In other words, it's working just as well as your average brand new health IT system.

The automatic timeout works, and it is nothing if not secure.

Thursday, October 17, 2013

Adventures in Health Insurance Exchange Part I: Doctor, Doctor

The insurance exchanges are online and I need insurance.

A little background on me: I was a software architect at Optum (the IT arm of United Healthcare) building Health Information Exchange (HIE) systems until recently. I left to join a very small consulting company (there's 3 of us) and lot of exciting stuff is happening in health care: HIEs, ACOs, NwHIN, FHIR, Blue Button, all these amazing things coming into existence right now.

I'm not without coverage. I have a UNH plan, high deductible with HSA, which is fine. I like my doctors.

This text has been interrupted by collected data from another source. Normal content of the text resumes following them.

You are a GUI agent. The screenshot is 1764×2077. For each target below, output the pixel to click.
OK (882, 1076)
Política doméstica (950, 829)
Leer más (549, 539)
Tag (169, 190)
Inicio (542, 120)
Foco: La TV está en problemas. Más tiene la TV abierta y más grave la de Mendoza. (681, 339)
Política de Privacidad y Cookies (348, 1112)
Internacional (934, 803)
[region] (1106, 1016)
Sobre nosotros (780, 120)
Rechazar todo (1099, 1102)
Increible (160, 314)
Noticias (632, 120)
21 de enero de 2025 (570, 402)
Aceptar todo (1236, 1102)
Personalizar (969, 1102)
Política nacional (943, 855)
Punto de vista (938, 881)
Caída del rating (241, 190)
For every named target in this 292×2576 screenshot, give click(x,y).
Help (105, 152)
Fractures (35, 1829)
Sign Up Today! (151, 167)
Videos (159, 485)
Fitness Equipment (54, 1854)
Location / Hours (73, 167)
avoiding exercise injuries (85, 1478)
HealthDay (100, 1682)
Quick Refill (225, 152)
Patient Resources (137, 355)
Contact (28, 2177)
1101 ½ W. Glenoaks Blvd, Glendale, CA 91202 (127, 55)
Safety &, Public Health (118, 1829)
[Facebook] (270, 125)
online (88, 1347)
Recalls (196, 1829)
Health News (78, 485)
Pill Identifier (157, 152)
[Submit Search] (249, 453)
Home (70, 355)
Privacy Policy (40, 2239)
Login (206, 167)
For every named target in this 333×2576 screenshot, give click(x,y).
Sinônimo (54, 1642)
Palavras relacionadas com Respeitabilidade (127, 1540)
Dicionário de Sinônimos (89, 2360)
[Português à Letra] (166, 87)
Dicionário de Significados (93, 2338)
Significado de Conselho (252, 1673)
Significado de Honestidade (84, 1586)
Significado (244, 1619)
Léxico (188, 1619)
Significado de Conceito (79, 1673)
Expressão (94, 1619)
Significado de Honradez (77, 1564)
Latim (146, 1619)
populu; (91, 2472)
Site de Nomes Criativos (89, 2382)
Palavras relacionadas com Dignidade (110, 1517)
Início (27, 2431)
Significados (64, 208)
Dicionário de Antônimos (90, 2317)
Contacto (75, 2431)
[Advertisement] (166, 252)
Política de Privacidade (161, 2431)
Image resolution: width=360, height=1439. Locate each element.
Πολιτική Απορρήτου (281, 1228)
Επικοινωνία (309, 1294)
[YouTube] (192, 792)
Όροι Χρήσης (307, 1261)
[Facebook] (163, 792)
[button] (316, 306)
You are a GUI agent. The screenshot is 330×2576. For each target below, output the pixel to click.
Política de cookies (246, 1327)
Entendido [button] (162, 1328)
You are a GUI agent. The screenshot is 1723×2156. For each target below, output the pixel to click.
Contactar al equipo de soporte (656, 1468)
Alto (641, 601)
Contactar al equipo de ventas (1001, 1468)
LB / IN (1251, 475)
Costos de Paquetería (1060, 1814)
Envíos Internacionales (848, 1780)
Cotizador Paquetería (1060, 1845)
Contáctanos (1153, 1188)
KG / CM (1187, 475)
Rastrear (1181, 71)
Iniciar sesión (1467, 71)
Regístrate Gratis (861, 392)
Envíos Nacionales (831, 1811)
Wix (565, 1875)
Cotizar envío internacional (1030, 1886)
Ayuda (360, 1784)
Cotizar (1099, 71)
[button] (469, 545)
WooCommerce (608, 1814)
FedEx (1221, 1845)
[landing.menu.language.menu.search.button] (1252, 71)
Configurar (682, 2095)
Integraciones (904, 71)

I'm on COBRA which is $500 a month but I get $100 off for being in good health (rockin' all the vital signs - oatmeal and half marathons yo). Not a bad deal, in relative terms. The individual private plan is about the same but I've been waiting for the insurance exchange to come online and now I get to put it to the test.

Being a Silicon Valley kind of guy, I went to CoveredCA.com - I actually signed up months ago and the "window shopping" part of the site has been up for quite some time so I know my rates are going to be similar. Turns out that's just what they cost.

I have a few requirements for my next health insurance plan:

  1. I want to keep my doctors - all of them. PCP, eye doctor, dentist, everyone because I want to live as long as humanly possible and that involves watching the progression of my health very carefully as I age. I stand on the principle that continuity makes better care.
  2. I kind of like my health savings account (HSA), I'd like a plan with an HSA. You pour money in tax free and when it's time to pay that high deductible it doesn't feel nearly as painful as pulling that same amount of money out of a savings account. I also figure when I'm old and feeble I'll be paying the yearly max every year, so there's that.
  3. If they have high tech wellness tools, like a really killer mobile app, that's a plus.

At first, I didn't know if I could keep my doctor. A tool to search for providers was added October 7th, and with it I was able to find my care organization - Palo Alto Medical Foundation - but not my doctor. I had to go to PAMF's web site to see what plans they accept. PAMF was an early pioneer in this technology and their tools are very, very good. I not only saw what plans I could pick from the exchange, I saw this:

How about that. If I don't switch plans, there's a chance I won't be able to keep my doctor.

Partisan pundits have asked, "Will I get to keep my doctor under ObamaCare?" I think the real answer to that question is, "Were you ever able to keep your doctor?" I had to switch doctors every time I changed jobs, and sometimes just because my insurance company decided to change its "network" for no reason I ever knew. If I move to another city I'll find a new doctor, but as long as I live here, walking distance from PAMF, I'm not switching. I shouldn't have to.

With an ACA plan I can keep my doctor. In fact, I need to sign up now if I want to keep my doctor.

In a later post I'll describe my experience navigating the web site, along with a few others, and actually buying insurance. Spoiler alert: I'm a big, big fan of health IT systems and I'm inclined to like it, but I did run into one or two problems.